■ The problem:
Tell how many lines in the following entries include the word "agent", giving the figure alone.

■ Data extract:
########
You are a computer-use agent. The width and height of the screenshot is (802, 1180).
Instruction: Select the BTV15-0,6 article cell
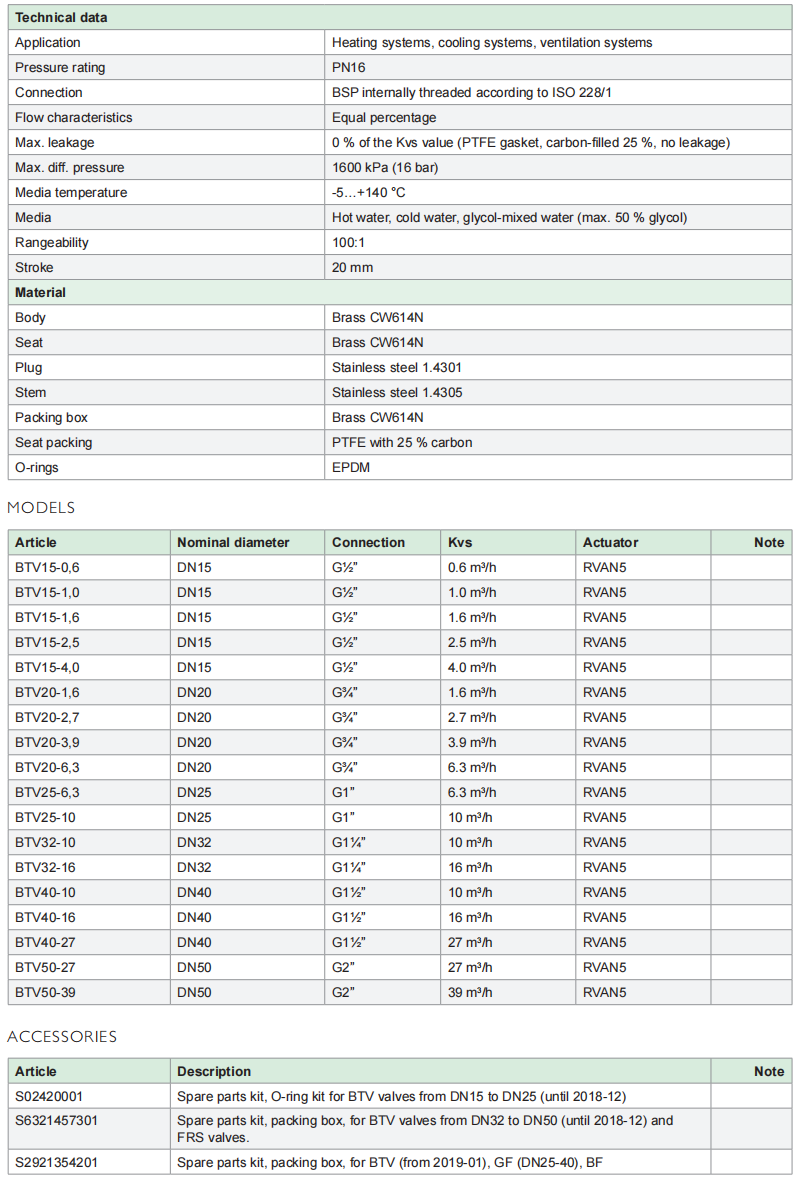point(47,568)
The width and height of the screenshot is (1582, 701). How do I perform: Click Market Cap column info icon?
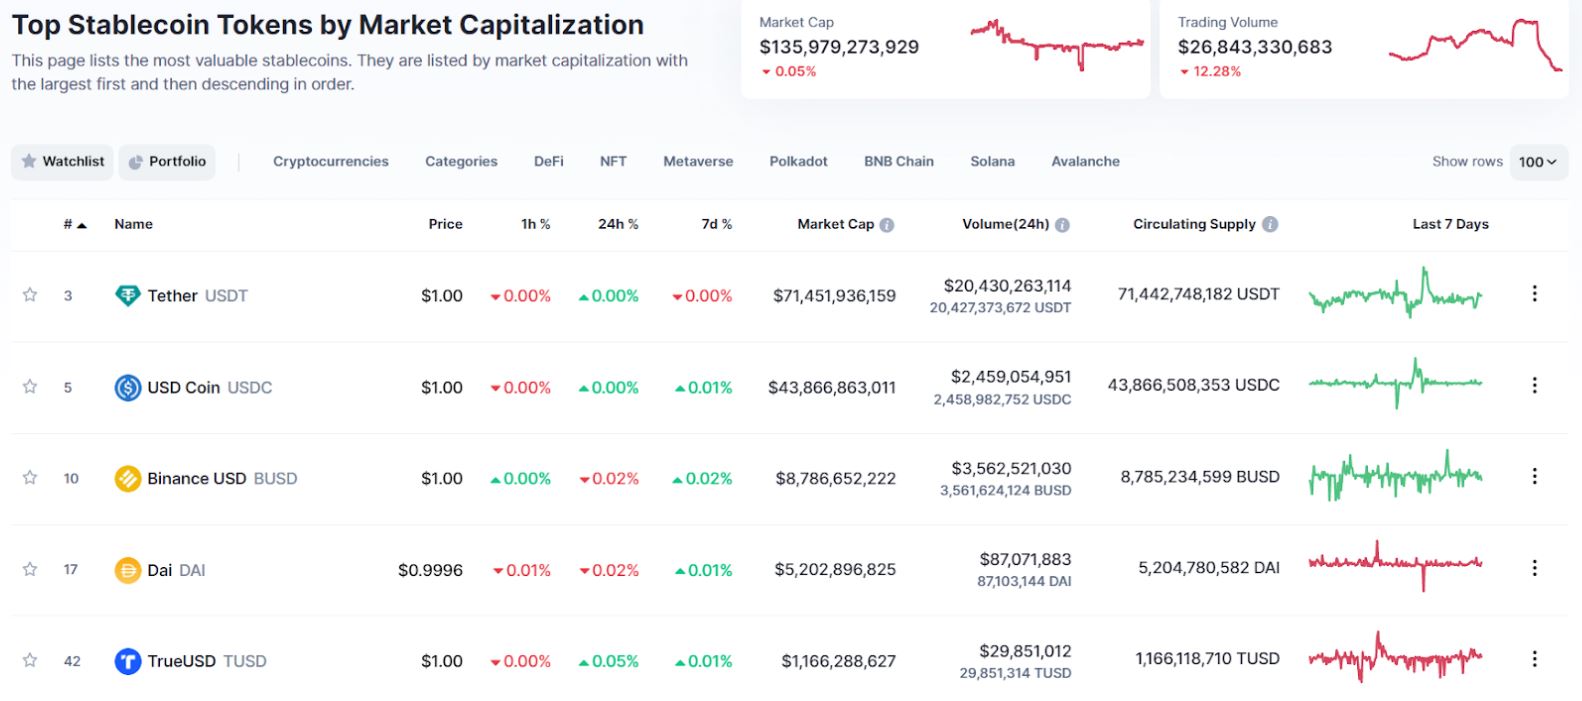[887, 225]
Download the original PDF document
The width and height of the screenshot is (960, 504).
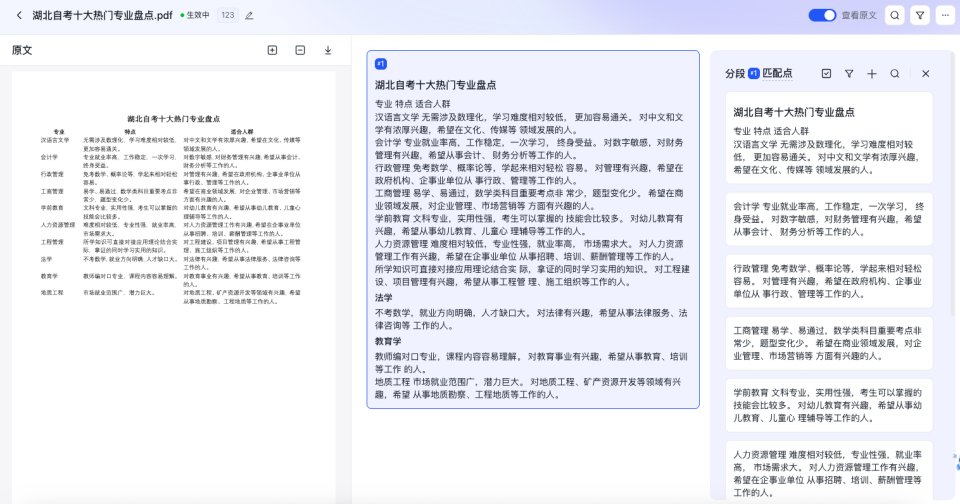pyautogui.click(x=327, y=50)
########
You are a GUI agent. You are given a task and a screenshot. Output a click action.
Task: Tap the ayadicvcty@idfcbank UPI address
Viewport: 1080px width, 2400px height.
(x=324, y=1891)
########
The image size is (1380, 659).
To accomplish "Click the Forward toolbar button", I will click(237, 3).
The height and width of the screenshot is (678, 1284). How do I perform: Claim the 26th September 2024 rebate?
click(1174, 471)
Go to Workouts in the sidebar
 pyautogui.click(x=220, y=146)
########
■ Written response:
2